*Text block:*
§ §

Facebook hosted a data faculty summit on September 16, 2014. Top database faculty from around the country joined Facebook researchers at their headquarters in Menlo Park, California, to discuss the key open challenges around data storage and access.
The focus was on three broad topics: small data, big data, and hardware trends. Small data refers to OLTP-like queries that process and retrieve a small amount of data, usually 1-1000 objects requested by their id. Indexes limit the amount of data accessed during a single query, regardless of the total volume of data. Big data refers to queries that process large amounts of data, usually for analysis: trouble-shooting, identifying trends, and making decisions. The total volume of data is massive for both small and big data, ranging from hundreds of terabytes in memory to hundreds of petabytes on disk.
Facebook’s News Feed requires 1000s of objects to render and it is personalized for everyone on the service. The requirements for these object fetches (multiplied by 1.3 billion people) lead to many challenges in designing and distributing the underlying caches and databases. Facebook’s social graph store TAO, for example, provides access to tens of petabytes of data, but answers most queries by checking a single page in a single machine.
TAO currently sustains billions of queries per second. Like traditional relational database updates, TAO updates must be durable and immediately visible. However, there are no joins or large scans in TAO. For most data types, we favor read and write availability over atomicity or consistency, choosing asynchronous replication between data centers and prohibiting multi-shard transactions. We have more than 500 reads per write, so we rely heavily on caching.
TAO and Memcache are the primary systems that handle caching our small data workload.
Nathan Bronson presented an overview of our current small data infrastructure and led a discussion of three challenges. First, we talked about how to modify Facebook’s data infrastructure to optimize for mobile devices, which have intermittent connectivity and higher network latencies than most web clients. Next, we discussed how to reduce the database footprint in data centers without increasing user-visible latency or reducing system availability. Finally, we explored the efficiency/available tradeoffs of RAM caches.
Big data stores are the workhorses for data analysis at Facebook. They grow by millions of events (inserts) per second and process tens of petabytes and hundreds of thousands of queries per day. The three data stores used most heavily are:
1. ODS (Operational Data Store) stores 2 billion time series of counters. It is used most commonly in alerts and dashboards and for trouble-shooting system metrics with 1-5 minutes of time lag. There are about 40,000 queries per second.
2. Scuba is Facebook’s fast slice-and-dice data store. It stores thousands of tables in about 100 terabytes in memory. It ingests millions of new rows per second and deletes just as many. Throughput peaks around 100 queries per second, scanning 100 billion rows per second, with most response times under 1 second.
3. Hive is Facebook’s data warehouse, with 300 petabytes of data in 800,000 tables. Facebook generates 4 new petabyes of data and runs 600,000 queries and 1 million map-reduce jobs per day. Presto, HiveQL, Hadoop, and Giraph are the common query engines over Hive.

§ §

*Questions to answer:*
a – In the Facebook data summit text, how many petabytes of data does Hive hold?
b – Carry on with the Facebook data summit text, starting after its final sentence.

*Recorded data:*
§ §

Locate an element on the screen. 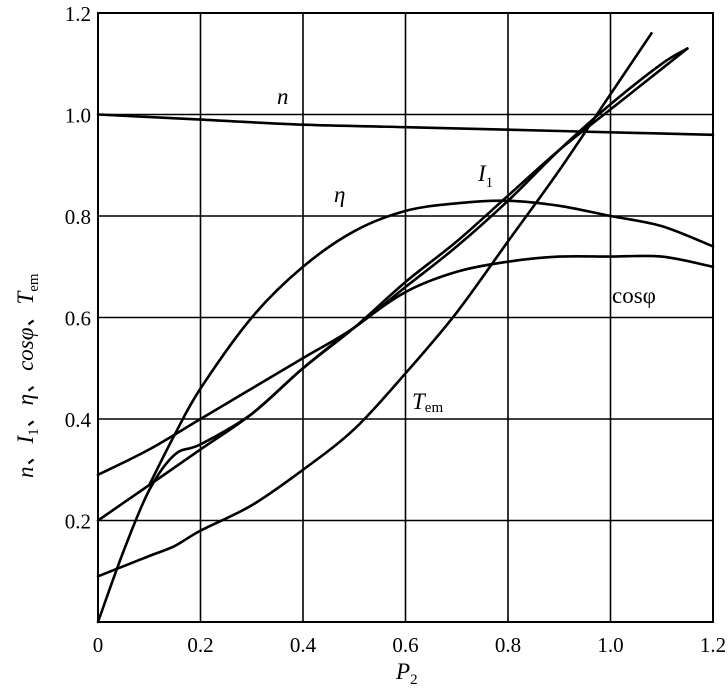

§ §

*Expected outputs:*
a – 300 petabytes.

b –
ODS, Scuba, and Hive share an important characteristic: none is a traditional relational database. They process data for analysis, not to serve users, so they do not need ACID guarantees for data storage or retrieval. Instead, challenges arise from high data insertion rates and massive data quantities.
Janet Wiener led the discussion of current big data challenges at Facebook, including anomaly detection, sampling accuracy, resource scheduling, and quantities of data too big for a single data center.
New hardware promises better performance at a lower cost. Data servers must adapt to get many of the benefits, but it takes years to build them and make them robust. Mark Callaghan and Vijay Rao described some of the new hardware changes at Facebook and led a discussion on new software adaptations.
Here’s an overview of the top open data problems covered during the summit amidst lively discussion.
Mobile – How should the seismic shift toward mobile devices affect Facebook’s data infrastructure? Our current system is mostly pull-based; data fetching, privacy checks, and content generation happen as late as possible. This works well for the web, since it minimizes wasted work and makes it easy to incorporate the latest data in the results. It’s more challenging for mobile devices, though, as they don’t have continuous good network connectivity.Prefetching and data pushing can keep relevant content available even if the network is flaky, but they may also decrease efficiency. If someone never reads a specific story in News Feed, the effort to prepare it and transmit it to their device is wasted. Another concern is the interaction between early rendering and our privacy rules. To build such a system, we must be able to efficiently determine whether any subsequent changes to the social graph have affected the visibility of prefetched data.
Most of the discussion around this challenge focused on how to capture the dependencies of privacy rules in an analyzable format. This is a surprisingly difficult problem. There is a long tail of tricky corner cases, legacy privacy rule types, and dynamic checks. A specific tricky example we talked about was filtering by smart lists, whose membership is determined by information a person has recorded in their profile. Internally, our privacy logic is written procedurally, which makes accurate analysis (either static or dynamic) difficult.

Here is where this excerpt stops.